The result should be the lines from the one holding "Task: Click the Create button" to the final line of the records below, repeated exactly and with no pictures.

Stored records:
--- START ---

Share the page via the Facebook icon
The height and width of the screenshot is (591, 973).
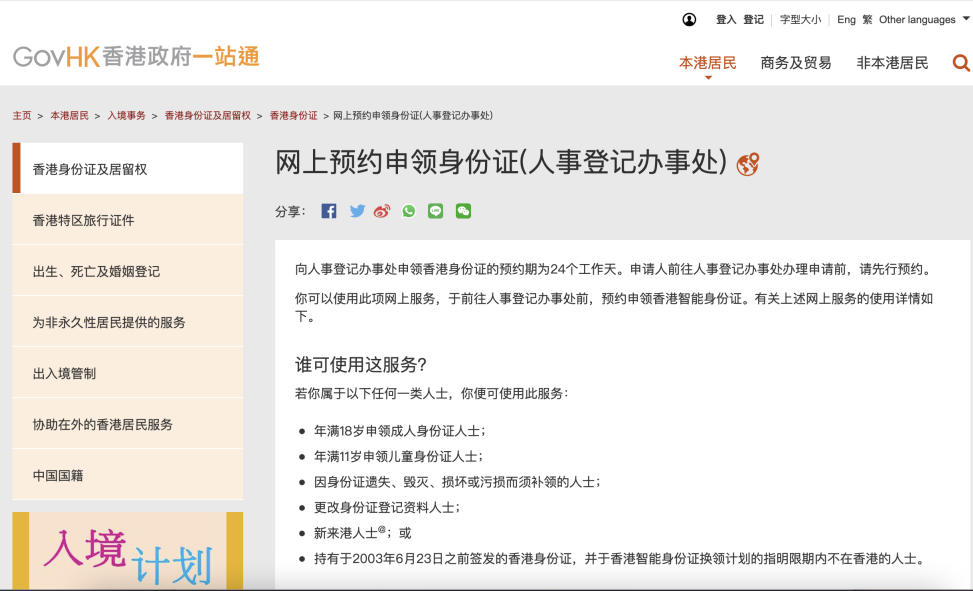pos(328,211)
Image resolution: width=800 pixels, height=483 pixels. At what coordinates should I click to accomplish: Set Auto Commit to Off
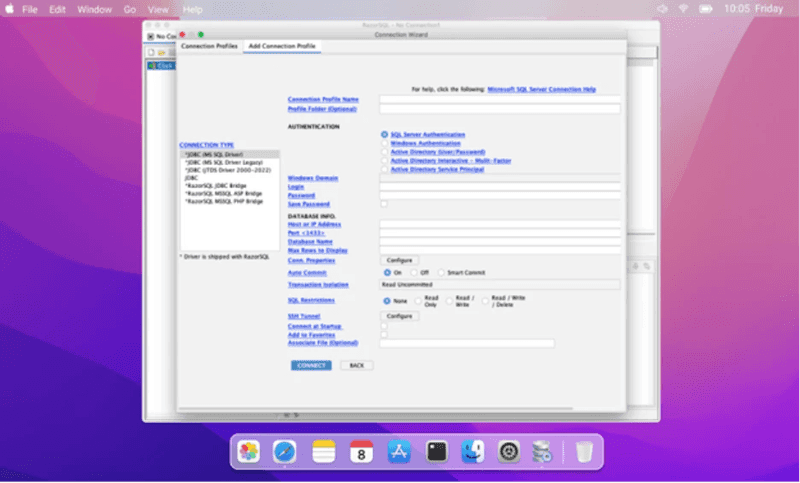[414, 272]
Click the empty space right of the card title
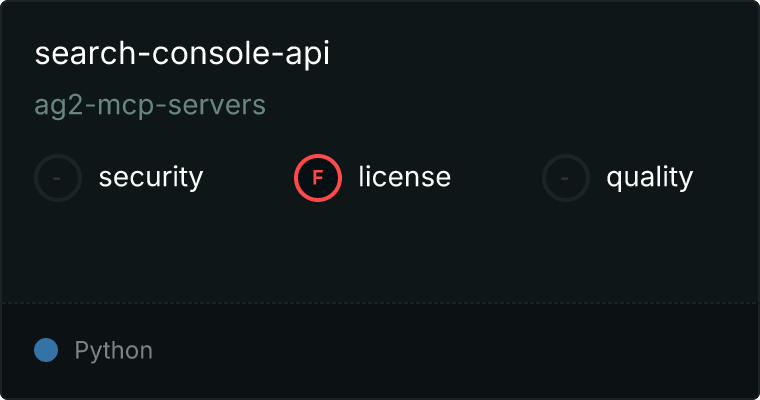 click(x=540, y=54)
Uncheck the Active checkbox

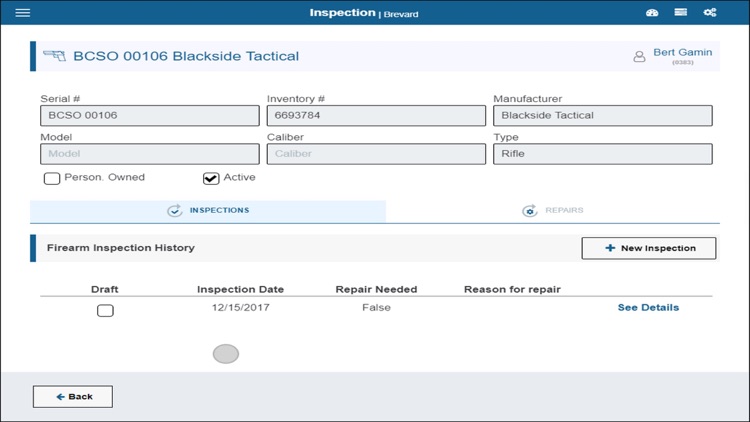(x=211, y=179)
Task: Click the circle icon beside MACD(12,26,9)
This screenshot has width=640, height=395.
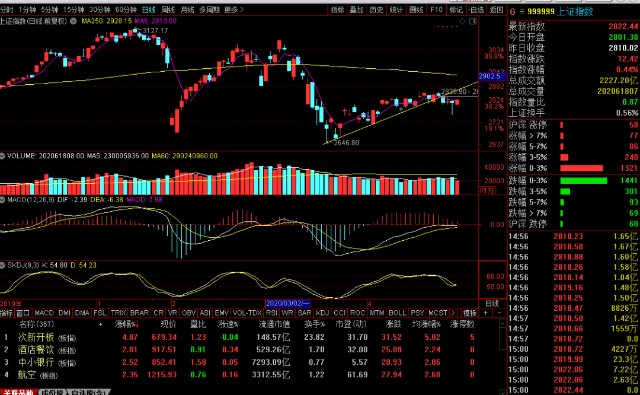Action: [x=2, y=200]
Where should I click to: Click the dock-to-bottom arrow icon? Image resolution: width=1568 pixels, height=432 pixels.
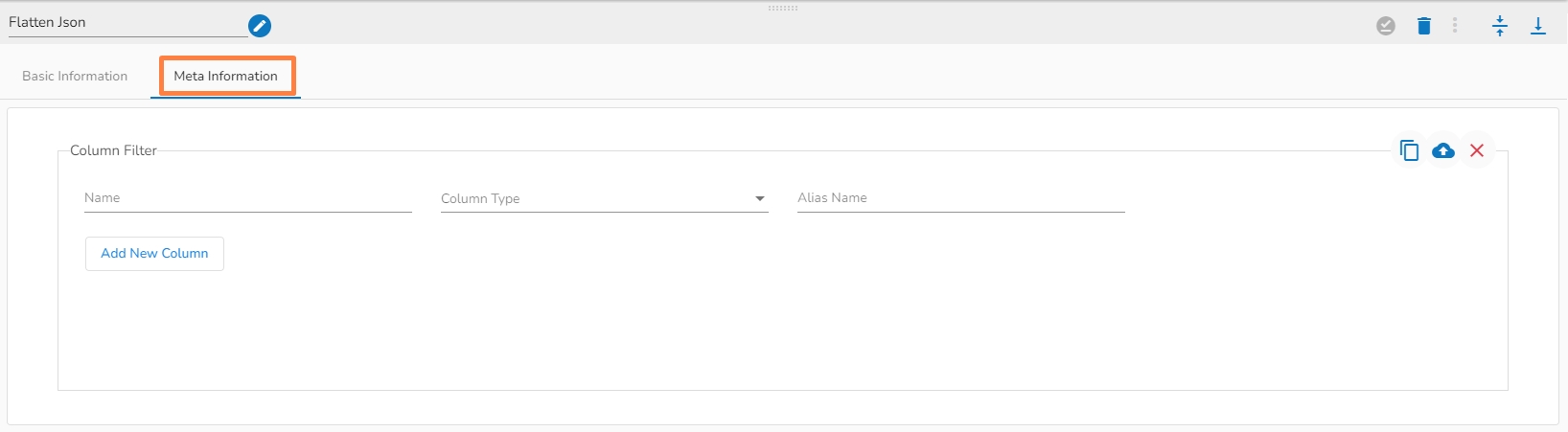click(1538, 26)
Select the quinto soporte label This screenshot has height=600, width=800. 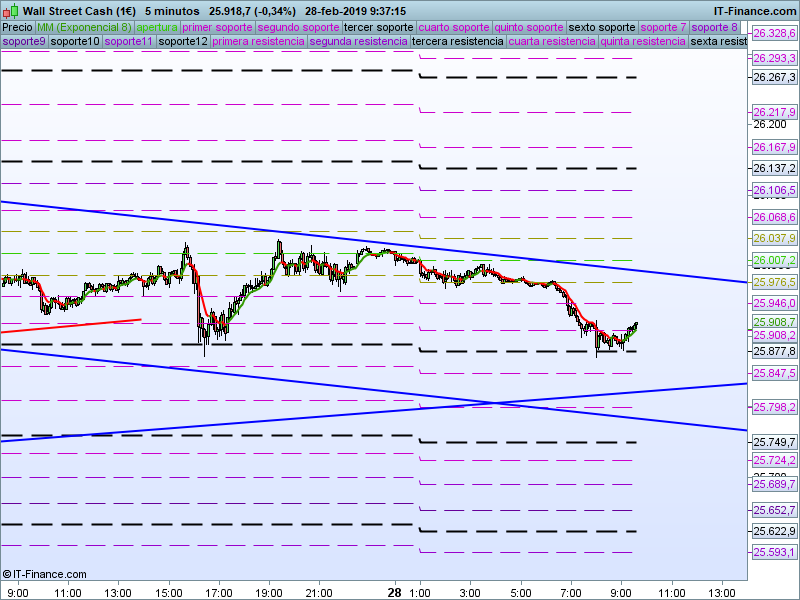(x=529, y=27)
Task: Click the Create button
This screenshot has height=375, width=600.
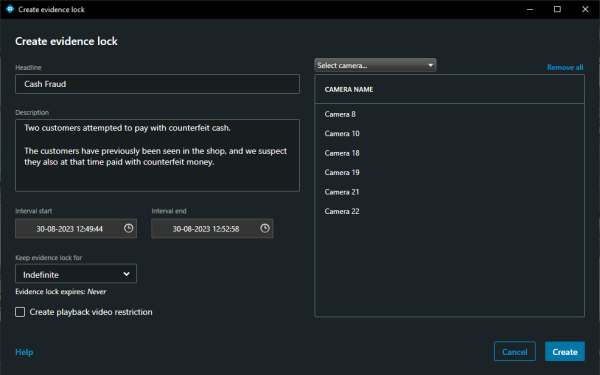Action: (565, 352)
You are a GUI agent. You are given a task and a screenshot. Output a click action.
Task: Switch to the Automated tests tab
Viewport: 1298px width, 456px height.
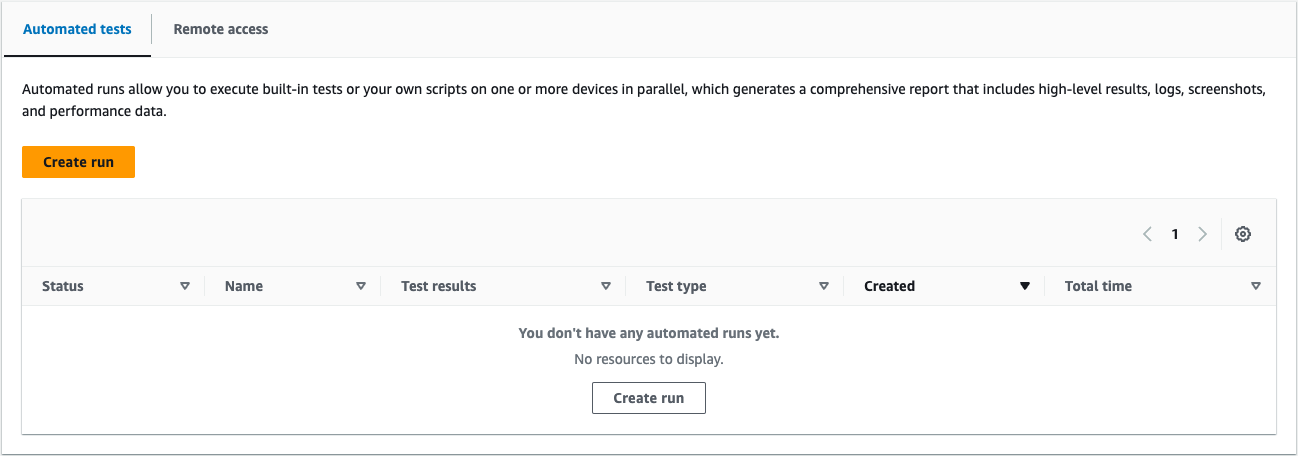click(x=77, y=29)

--- END ---

* **RESPONSE BOX**:
Task: Click the Create button
This screenshot has height=375, width=600.
Action: (565, 352)
You are a GUI agent. You are given a task and a screenshot. Output a click action.
Task: Switch to the Automated tests tab
Viewport: 1298px width, 456px height.
click(x=77, y=29)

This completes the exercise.